O arranque oficial do Ano do Galo no zodíaco chinês acontece a 28 de janeiro e, como é tradição, já muitas foram as marcas internacionais que incluíram na sua oferta propostas alusivas. Todavia, os jovens consumidores chineses mostram-se cansados com a obsessão dos designers pelo animal, reclamando alternativas mais autênticas e verdadeiramente representativas da sua cultura.

Considerando que esta é uma das épocas mais lucrativas do ano para as marcas de luxo atingirem os consumidores chineses – uma das forças mais relevantes no consumo de luxo global –, os itens alusivos ao Ano do Galo podem ser encontrados em muitas montras, mas não estão livres de críticas, revela o The Independent.

Muitos millennials consideram as sugestões esteticamente ultrapassadas.

Em vez de elementos em vermelho e amarelo e com a figura do animal, este segmento privilegia representações mais autênticas e modernas da cultura chinesa.

No último desfile da Victoria’s Secret, por exemplo, quatro modelos chinesas integraram, pela primeira vez, o clã de “Anjos” oficiais.
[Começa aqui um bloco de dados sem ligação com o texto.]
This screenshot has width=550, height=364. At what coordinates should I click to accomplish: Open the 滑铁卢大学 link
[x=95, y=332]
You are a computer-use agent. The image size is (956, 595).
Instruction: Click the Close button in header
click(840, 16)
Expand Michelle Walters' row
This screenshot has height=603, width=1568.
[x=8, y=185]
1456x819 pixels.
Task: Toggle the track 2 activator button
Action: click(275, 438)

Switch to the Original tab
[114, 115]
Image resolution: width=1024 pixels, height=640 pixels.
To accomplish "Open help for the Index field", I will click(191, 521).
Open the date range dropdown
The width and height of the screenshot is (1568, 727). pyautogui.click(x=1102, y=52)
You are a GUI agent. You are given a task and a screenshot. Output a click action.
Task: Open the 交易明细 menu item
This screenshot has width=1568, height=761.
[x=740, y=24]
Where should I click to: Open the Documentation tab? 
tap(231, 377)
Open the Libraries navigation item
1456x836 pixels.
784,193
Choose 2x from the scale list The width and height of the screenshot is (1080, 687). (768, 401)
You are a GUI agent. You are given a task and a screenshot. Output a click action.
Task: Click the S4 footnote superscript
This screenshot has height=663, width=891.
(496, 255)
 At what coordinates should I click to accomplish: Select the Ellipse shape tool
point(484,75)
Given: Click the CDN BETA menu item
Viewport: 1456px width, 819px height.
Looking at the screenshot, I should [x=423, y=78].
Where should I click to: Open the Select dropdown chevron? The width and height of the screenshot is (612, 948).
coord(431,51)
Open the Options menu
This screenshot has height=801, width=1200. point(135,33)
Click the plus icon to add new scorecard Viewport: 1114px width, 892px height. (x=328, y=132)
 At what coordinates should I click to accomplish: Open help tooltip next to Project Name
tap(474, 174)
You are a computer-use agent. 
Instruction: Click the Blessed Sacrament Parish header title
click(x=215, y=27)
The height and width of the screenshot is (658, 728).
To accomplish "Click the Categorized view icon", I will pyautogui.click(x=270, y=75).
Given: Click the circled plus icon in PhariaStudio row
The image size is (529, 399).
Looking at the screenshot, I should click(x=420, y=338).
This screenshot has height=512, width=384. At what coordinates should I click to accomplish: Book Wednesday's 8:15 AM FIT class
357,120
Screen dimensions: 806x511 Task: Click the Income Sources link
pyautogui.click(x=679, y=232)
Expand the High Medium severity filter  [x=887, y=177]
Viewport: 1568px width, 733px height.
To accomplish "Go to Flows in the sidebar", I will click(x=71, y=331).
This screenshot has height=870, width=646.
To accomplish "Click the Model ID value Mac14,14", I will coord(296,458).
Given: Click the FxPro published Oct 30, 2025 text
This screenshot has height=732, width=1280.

Ainda que a investida tenha sido popular, a marca de lingerie decidiu alinhar supermodelos com motivos de dragões na respetiva passerelle – Adriana Lima calçou botas amarelas e Kendall Jenner carregou asas fénix azuis – e rapidamente foi alvo de críticas online.

«Nem os corpos mais bonitos do mundo vão salvar estas roupas rústicas e com temas chineses ultrapassados», escreveu à data uma utilizadora na plataforma Sina Weibo, o equivalente do país à rede social Twitter.

Da bracelete de galo da Dior às propostas vermelho e dourado da Calvin Klein, os produtos luxuosos embebidos no tema estão a deixar os consumidores chineses desapontados.

Referindo-se à mochila com um galo bordado da MCM, um outro cibernauta escreveu que «o vermelho, o dourado e os signos do zodíaco são símbolos do Ano Novo Chinês, mas por que motivo acreditam as marcas que queremos carregar uma bolsa com um animal do zodíaco todo o ano?».

Outras ofertas incluem os cosméticos da gigante Estée Lauder, que colocou um galo dourado na sua edição limitada de pó compacto, enquanto a Dolce & Gabbana propôs um casaco com um galo em lantejoulas por 1.450 libras (aproximadamente 1.665 euros), disponibilizando ainda o modelo na linha de criança.

Os analistas têm vindo a alertar para uma maior sofisticação e exigência no atual mercado chinês (ver China de olhos postos no futuro), por isso a capacidade das marcas de luxo integrarem de forma elegante e genuína os elementos chineses nos seus designs é um importante fator a considerar, como o é a opinião dos utilizadores locais nas redes sociais (ver Os antagonismos da China).